4 buildings around the world adapted for sustainability

Museum of Tomorrow, Brazil

Built in Rio de Janeiro, the Museum of Tomorrow is a science museum, built in 2015 by Spanish architect Santiago Calatrava. The building is funded by the government and is constructed using innovative design techniques and blends science with a focus on sustainable cities. Through its exhibitions and its partnerships with the country’s universities, scientific institutions and the United Nations, the Museum of Tomorrow strives to make visitors aware of the dangers of environmental degradation and the climate crisis. In terms of design, there are solar panels along the skylight which are designed in such a way that they can adapt to the changing environment. The building also houses restaurants, cafes and bars for visitors.

Vertical Forest, Italy

Bosco Verticale is a pair of towers in Milan that are designed to look like a vertical forest with plants lining each floor of the buildings. Designed by Stefano Boeri, Gianandrea Barreca and Giovanni La Varra, the building is a residential and office complex where you can rent apartments listed on Airbnb for £184 per night.

Solar house, West Bengal

Built by Linus Kendall and his wife Rupsa Nath in Baruipur, this sustainable house is made of mud and bamboo and survived a cyclone. It is a balanced mix of reinforced concrete frame (RCC) with sustainable materials like bamboo and thatch. Kendall is a Swedish climate change researcher while Nath is an artist. With Kendall’s sharp scientific use of non-toxic materials and Nath’s artistic eye, their home of a genius in balance. It was designed by Laurent Fournier, who is a sustainable architect and built by Indian craftsmen. They have a small pond in front of their house next to which they grow their vegetables and fruits in a completely organic way.
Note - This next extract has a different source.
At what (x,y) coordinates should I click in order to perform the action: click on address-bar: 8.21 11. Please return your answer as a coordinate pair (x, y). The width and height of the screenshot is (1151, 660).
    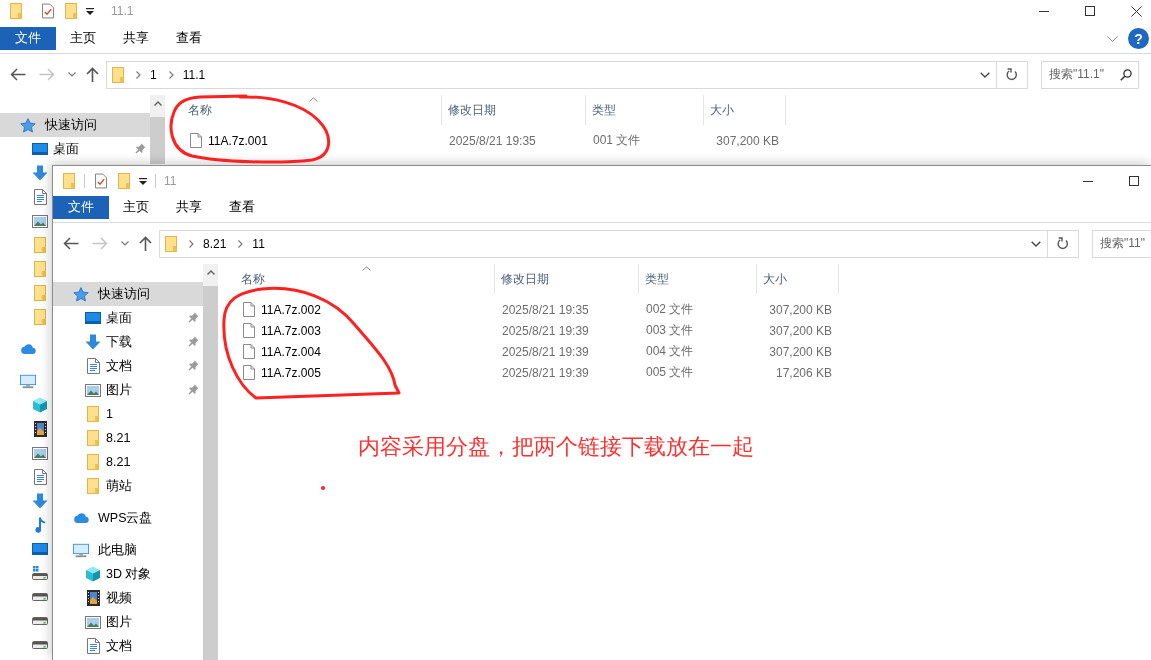
    Looking at the image, I should click on (604, 244).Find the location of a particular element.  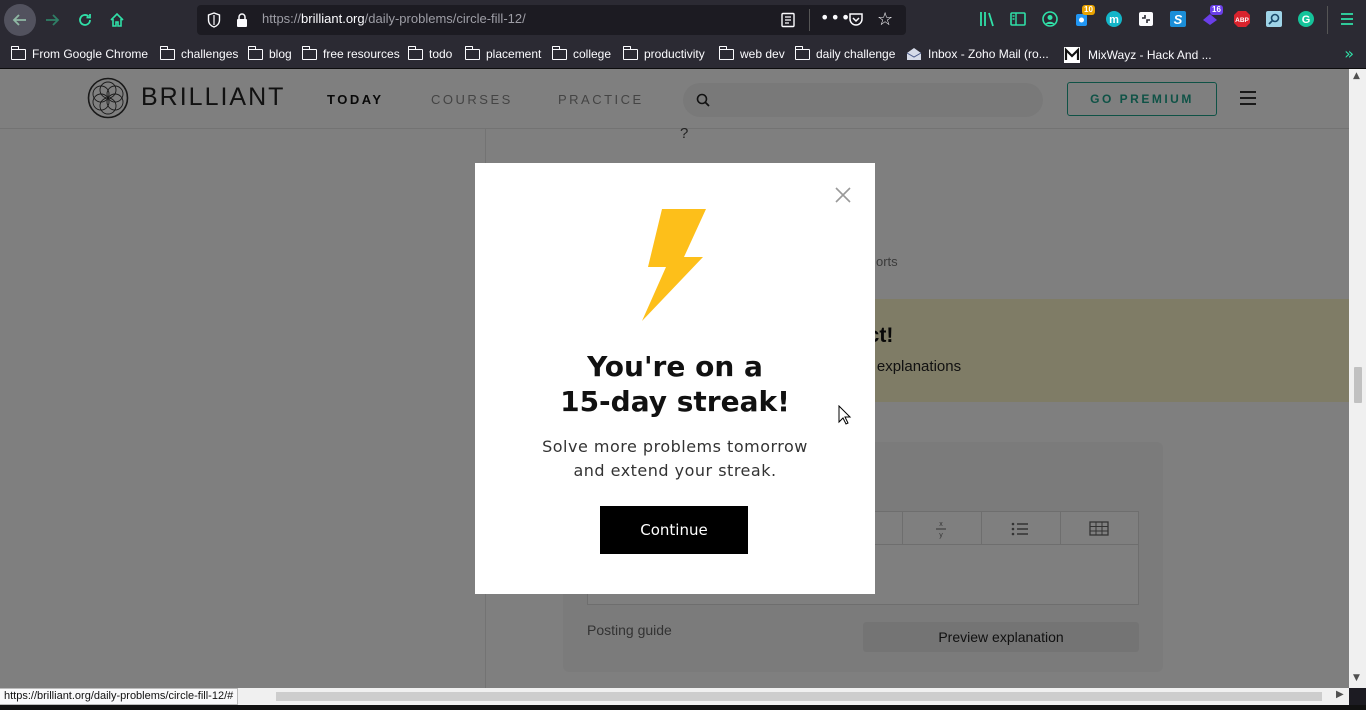

scroll-right-arrow-icon: ▶ is located at coordinates (1340, 694).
Headquarters of Sanko, Turkey

Sanko industries is one of the oldest companies in Turkey. Its headquarters in Turkey, designed by RMJM Milano, is one of the best-known architectural landmarks for its sustainable and innovative features like the greenery outside that will offset solar radiation and make the interiors cooler. The spacious atrium inside the building is open and airy, allowing natural light to illuminate the area. This reduces electricity consumption, although most of it uses renewable sources.